→ **Problem description**
Lines holding the word "Police": how many does the material below have? Answer with nothing but the number.

→ **Source material**

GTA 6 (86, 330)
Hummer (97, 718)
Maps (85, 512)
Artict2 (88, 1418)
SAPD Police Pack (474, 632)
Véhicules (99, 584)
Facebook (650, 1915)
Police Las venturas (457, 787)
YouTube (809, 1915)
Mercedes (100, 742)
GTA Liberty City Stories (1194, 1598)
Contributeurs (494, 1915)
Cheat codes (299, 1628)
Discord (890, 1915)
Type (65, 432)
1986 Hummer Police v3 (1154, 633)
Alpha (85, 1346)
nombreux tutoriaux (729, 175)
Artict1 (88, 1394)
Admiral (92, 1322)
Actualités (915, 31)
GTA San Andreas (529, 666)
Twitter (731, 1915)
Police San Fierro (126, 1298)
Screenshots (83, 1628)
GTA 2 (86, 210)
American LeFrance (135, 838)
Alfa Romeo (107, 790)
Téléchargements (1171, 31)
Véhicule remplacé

→ **Exercise output**
4